[The task]
Please report each line of the rows below that contains the word "icon", copying the whole line.

[Material supplied]
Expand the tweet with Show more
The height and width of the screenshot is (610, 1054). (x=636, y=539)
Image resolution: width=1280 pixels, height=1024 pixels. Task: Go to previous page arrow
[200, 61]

--

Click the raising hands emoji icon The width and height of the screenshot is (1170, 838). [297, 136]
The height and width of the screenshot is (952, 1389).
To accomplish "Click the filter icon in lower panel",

[Exercise answer]
Click the raising hands emoji icon The width and height of the screenshot is (1170, 838). [297, 136]
To accomplish "Click the filter icon in lower panel",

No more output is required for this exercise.